:: PROBLEM STATEMENT ::
List every serious long-term complication that the text on diabetes test strips names as a result of poorly managed blood-glucose levels.

:: EXERCISE TEXT ::
--- START ---

Its poll of 1,300 patients found nearly half had had prescriptions for blood-testing strips refused or restricted.
The Department of Health has previously written to GPs reminding them not to restrict access to this kit other than for clinical reasons.
Doctors say there is a balance to be struck with protecting NHS resources.
Diabetics must know their blood-sugar reading to stop it going dangerously high or low.
In the long-term, poorly managed blood-glucose levels can lead to serious complications such as blindness, amputations and stroke.
Although type 2 diabetes can sometimes be managed by keeping a close check on what you eat, type 1 needs a medication called insulin to keep blood glucose in a safe range and so requires frequent blood sugar tests.
Cost v benefit
In the poll by Diabetes UK, 39% of those who had experienced restrictions to blood-testing strips had type 1 diabetes.
While the survey may not be representative of all people with the condition, Diabetes UK says it shows that GPs restricting test strips is a significant issue.
Chief executive Barbara Young said GPs seemed to be restricting access to strips to save money.

--- END ---

:: DATA ::

--- START ---

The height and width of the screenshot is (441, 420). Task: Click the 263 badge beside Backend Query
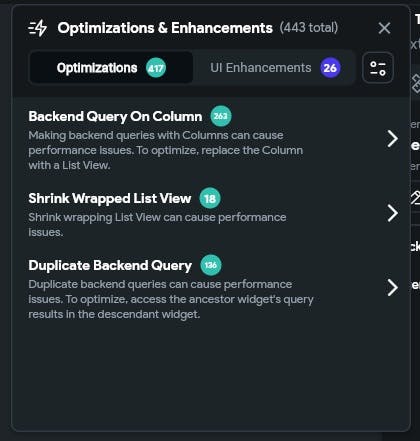[x=221, y=116]
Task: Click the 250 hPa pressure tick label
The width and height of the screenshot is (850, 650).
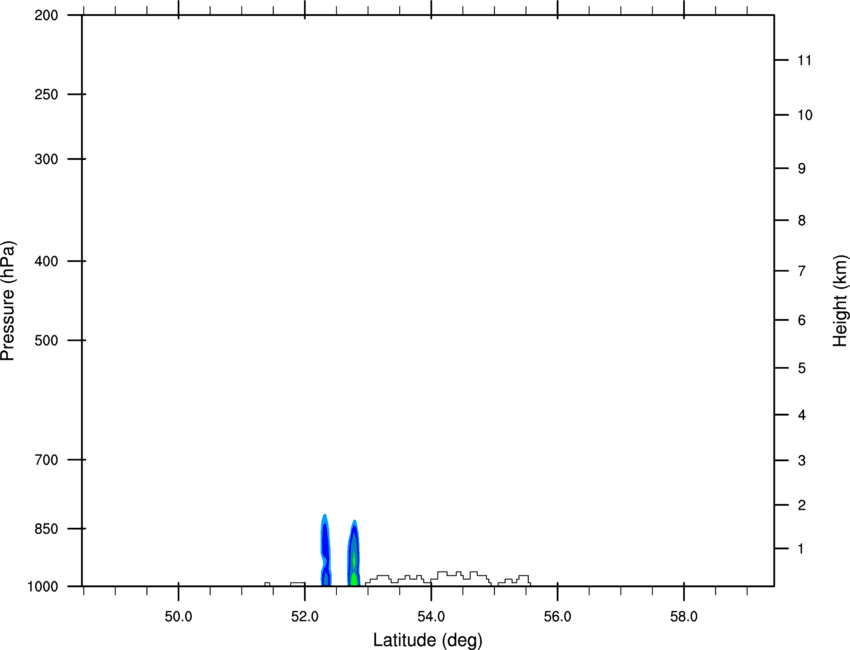Action: coord(46,94)
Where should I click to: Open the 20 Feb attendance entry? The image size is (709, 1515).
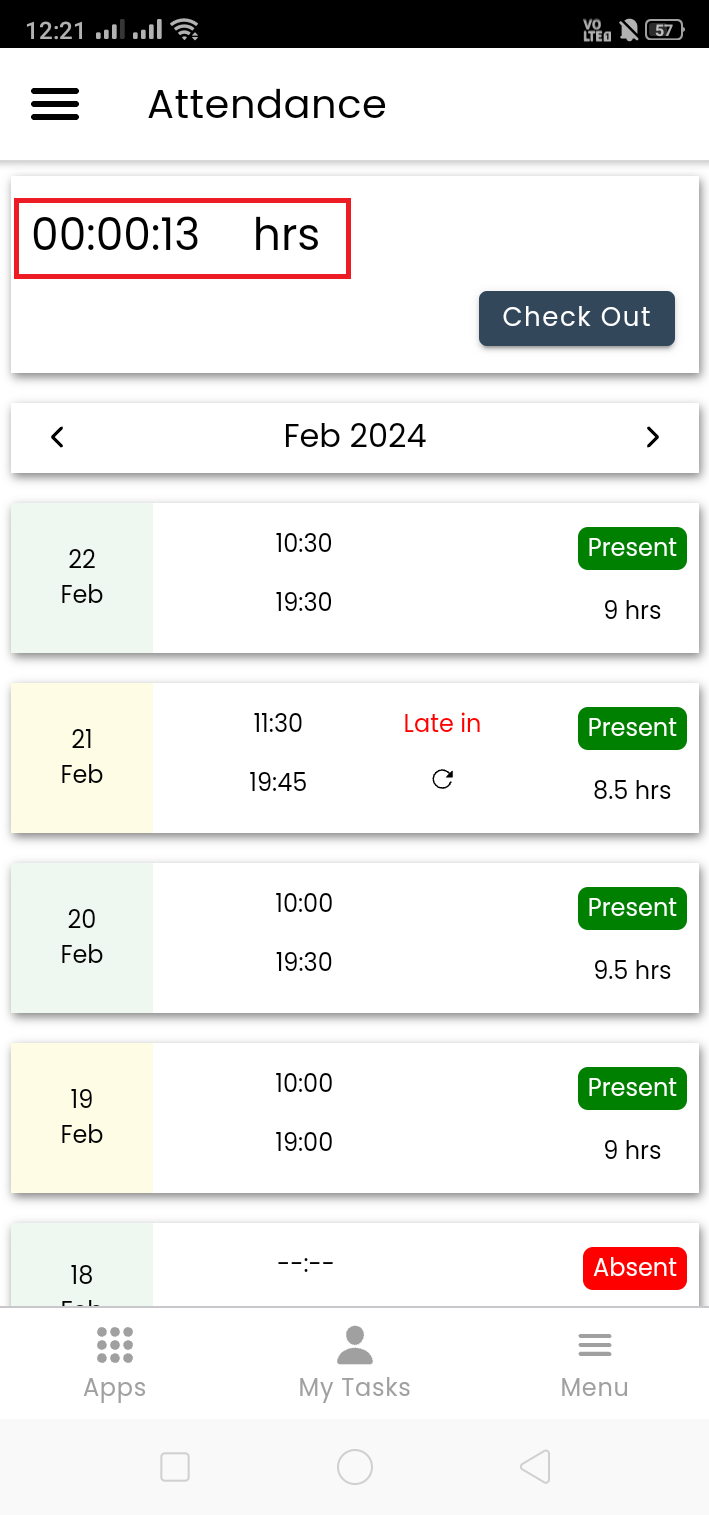pos(355,937)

--- END ---

:: RESPONSE ::
Blindness, amputations, stroke